(Screenshot grounding data)
_____

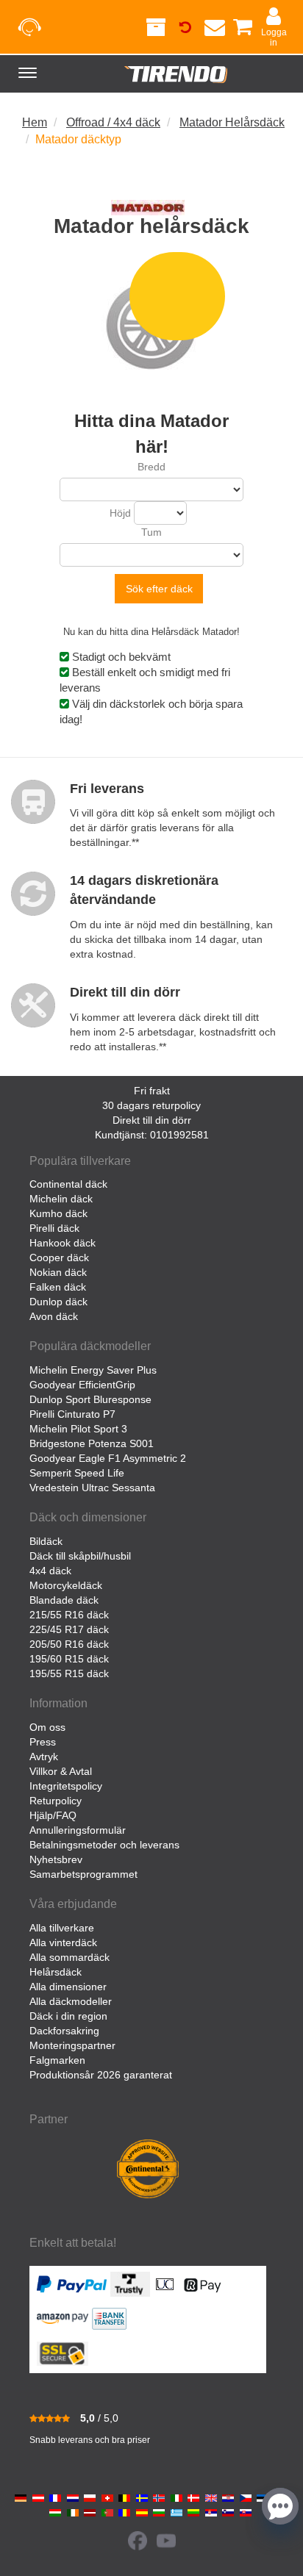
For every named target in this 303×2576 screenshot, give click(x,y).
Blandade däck (64, 1600)
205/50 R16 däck (69, 1644)
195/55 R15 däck (69, 1673)
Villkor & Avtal (60, 1771)
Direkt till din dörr (152, 1120)
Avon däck (53, 1316)
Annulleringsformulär (77, 1830)
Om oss (47, 1727)
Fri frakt (152, 1091)
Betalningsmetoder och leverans (104, 1845)
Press (42, 1742)
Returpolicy (55, 1801)
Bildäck (46, 1541)
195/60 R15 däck (69, 1659)
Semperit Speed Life (76, 1473)
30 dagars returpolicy (151, 1105)
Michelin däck (61, 1199)
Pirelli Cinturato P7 (72, 1414)
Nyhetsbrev (55, 1859)
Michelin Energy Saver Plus (93, 1370)
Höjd (120, 513)
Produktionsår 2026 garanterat (100, 2075)
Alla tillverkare (61, 1928)
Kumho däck (58, 1213)
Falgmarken (57, 2060)
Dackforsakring (64, 2031)
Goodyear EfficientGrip (82, 1385)
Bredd (151, 467)
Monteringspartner (72, 2045)
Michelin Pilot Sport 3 (78, 1429)
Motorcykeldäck (65, 1585)
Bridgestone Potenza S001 (91, 1443)
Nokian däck (58, 1272)
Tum (151, 532)
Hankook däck (62, 1243)
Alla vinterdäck (63, 1942)
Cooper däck (59, 1257)
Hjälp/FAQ (52, 1815)
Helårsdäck (55, 1972)
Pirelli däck (54, 1228)
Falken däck (57, 1287)
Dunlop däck (58, 1301)
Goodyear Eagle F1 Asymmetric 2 (107, 1458)
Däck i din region (68, 2016)
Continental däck (68, 1184)
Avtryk (43, 1756)
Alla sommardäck (69, 1957)
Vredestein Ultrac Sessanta (92, 1487)
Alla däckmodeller (70, 2001)
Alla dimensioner (68, 1986)
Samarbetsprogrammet (83, 1874)
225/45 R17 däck (69, 1629)
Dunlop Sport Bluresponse (90, 1399)
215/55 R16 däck (69, 1615)
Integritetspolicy (65, 1786)
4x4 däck (50, 1570)
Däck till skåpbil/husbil (80, 1556)
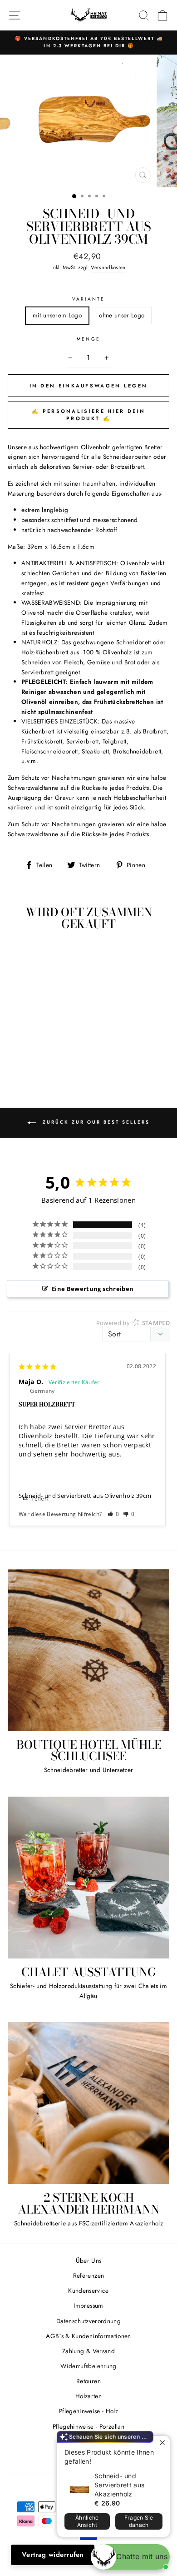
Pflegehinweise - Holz (88, 2410)
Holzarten (88, 2395)
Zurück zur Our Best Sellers (95, 1122)
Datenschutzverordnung (88, 2320)
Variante (88, 299)
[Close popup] (162, 2444)
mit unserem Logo (57, 315)
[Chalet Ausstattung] (88, 1877)
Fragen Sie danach (138, 2521)
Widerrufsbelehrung (88, 2365)
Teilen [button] (39, 1498)
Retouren (88, 2380)
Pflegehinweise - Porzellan (88, 2426)
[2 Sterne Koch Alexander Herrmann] (88, 2103)
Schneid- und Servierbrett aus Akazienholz (119, 2485)
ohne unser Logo (121, 315)
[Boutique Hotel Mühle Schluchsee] (88, 1650)
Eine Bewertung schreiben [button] (92, 1289)
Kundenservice (88, 2290)
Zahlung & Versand (88, 2350)
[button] (113, 1514)
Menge (88, 339)
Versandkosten (108, 267)
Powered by (133, 1323)
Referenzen (88, 2275)
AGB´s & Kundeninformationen (88, 2335)
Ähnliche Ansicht (86, 2521)
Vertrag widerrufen (53, 2555)
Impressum (88, 2305)
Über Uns (89, 2260)
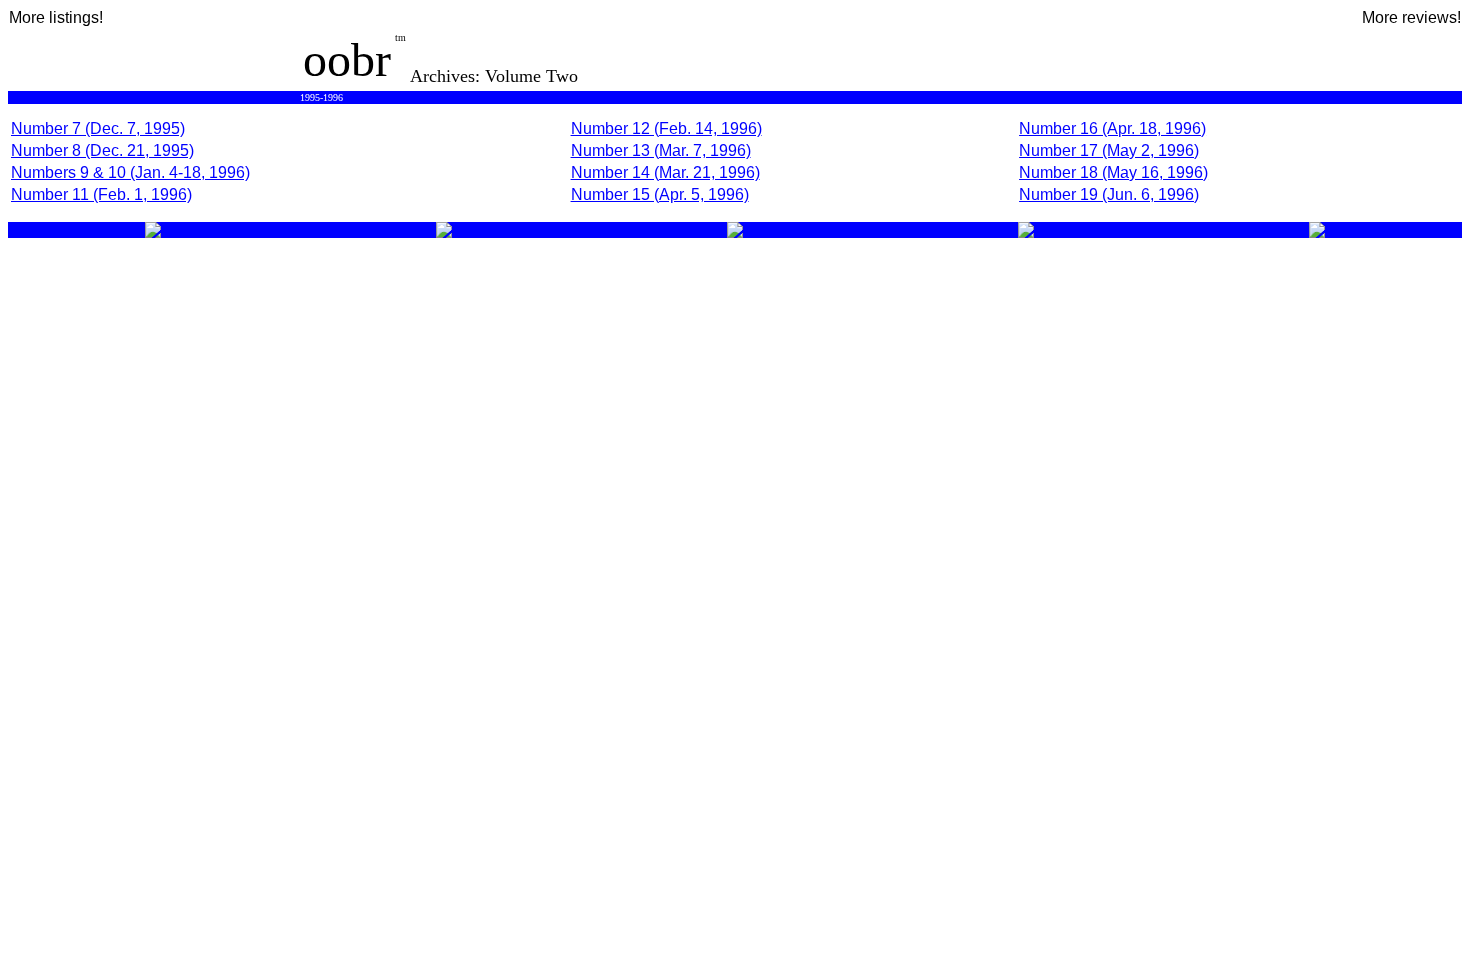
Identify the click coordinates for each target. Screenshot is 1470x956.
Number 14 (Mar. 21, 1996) (665, 172)
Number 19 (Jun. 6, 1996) (1109, 194)
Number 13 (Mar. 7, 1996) (661, 150)
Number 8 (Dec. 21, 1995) (102, 150)
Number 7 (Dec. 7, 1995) (98, 128)
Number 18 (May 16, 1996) (1113, 172)
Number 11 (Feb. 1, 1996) (101, 194)
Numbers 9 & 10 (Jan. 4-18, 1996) (130, 172)
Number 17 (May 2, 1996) (1109, 150)
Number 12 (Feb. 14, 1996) (666, 128)
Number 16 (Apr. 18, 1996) (1112, 128)
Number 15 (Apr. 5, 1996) (660, 194)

_____

▶ Work to complete:
Using the entries above, transcribe every line from the line containing "Dackforsakring (64, 2031)" through the line containing "Menge (88, 339)". Do not copy pictures.

▶ Answer to the problem:
Dackforsakring (64, 2031)
Goodyear EfficientGrip (82, 1385)
Bredd (151, 467)
Monteringspartner (72, 2045)
Michelin Pilot Sport 3 (78, 1429)
Motorcykeldäck (65, 1585)
Bridgestone Potenza S001 (91, 1443)
Nokian däck (58, 1272)
Tum (151, 532)
Hankook däck (62, 1243)
Alla vinterdäck (63, 1942)
Cooper däck (59, 1257)
Hjälp/FAQ (52, 1815)
Helårsdäck (55, 1972)
Pirelli däck (54, 1228)
Falken däck (57, 1287)
Dunlop däck (58, 1301)
Goodyear Eagle F1 Asymmetric 2 (107, 1458)
Däck i din region (68, 2016)
Continental däck (68, 1184)
Avtryk (43, 1756)
Alla sommardäck (69, 1957)
Vredestein Ultrac Sessanta (92, 1487)
Alla däckmodeller (70, 2001)
Alla dimensioner (68, 1986)
Samarbetsprogrammet (83, 1874)
225/45 R17 däck (69, 1629)
Dunlop Sport Bluresponse (90, 1399)
215/55 R16 däck (69, 1615)
Integritetspolicy (65, 1786)
4x4 däck (50, 1570)
Däck till skåpbil/husbil (80, 1556)
Pflegehinweise - Holz (88, 2410)
Holzarten (88, 2395)
Zurück zur Our Best Sellers (95, 1122)
Datenschutzverordnung (88, 2320)
Variante (88, 299)
[Close popup] (162, 2444)
mit unserem Logo (57, 315)
[Chalet Ausstattung] (88, 1877)
Fragen Sie danach (138, 2521)
Widerrufsbelehrung (88, 2365)
Teilen [button] (39, 1498)
Retouren (88, 2380)
Pflegehinweise - Porzellan (88, 2426)
[2 Sterne Koch Alexander Herrmann] (88, 2103)
Schneid- und Servierbrett aus Akazienholz (119, 2485)
ohne unser Logo (121, 315)
[Boutique Hotel Mühle Schluchsee] (88, 1650)
Eine Bewertung schreiben [button] (92, 1289)
Kundenservice (88, 2290)
Zahlung & Versand (88, 2350)
[button] (113, 1514)
Menge (88, 339)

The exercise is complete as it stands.